→ **Objective**
Transcribe the records word for word, from the line containing "Click the 80 tick label" through the end of the records, including both ends. Leave the pictures out of your answer.

[Stored data]
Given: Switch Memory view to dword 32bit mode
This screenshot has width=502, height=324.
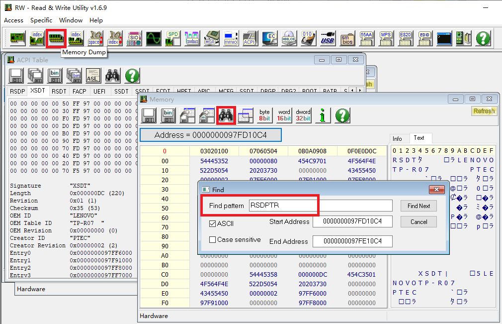Looking at the screenshot, I should [x=304, y=115].
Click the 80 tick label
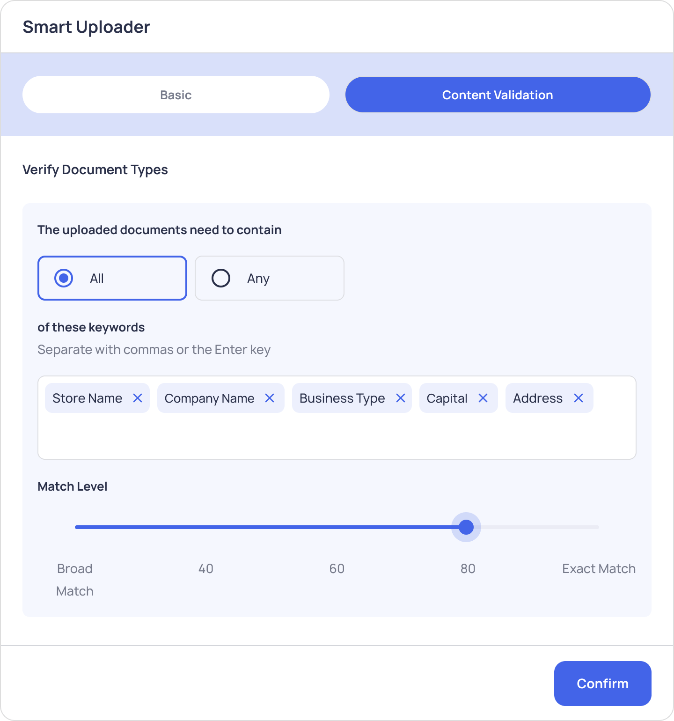The width and height of the screenshot is (674, 721). tap(468, 569)
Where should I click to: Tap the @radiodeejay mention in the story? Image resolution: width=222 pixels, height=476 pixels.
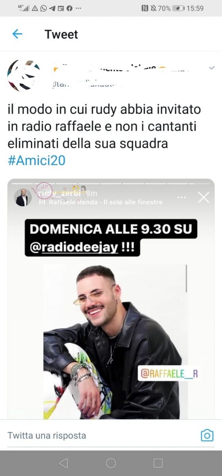click(x=74, y=248)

→ **Task solution**
Click the 80 tick label
The width and height of the screenshot is (674, 721). tap(468, 569)
Where should I click to: Tap the @radiodeejay mention in the story? Image resolution: width=222 pixels, height=476 pixels.
click(x=74, y=248)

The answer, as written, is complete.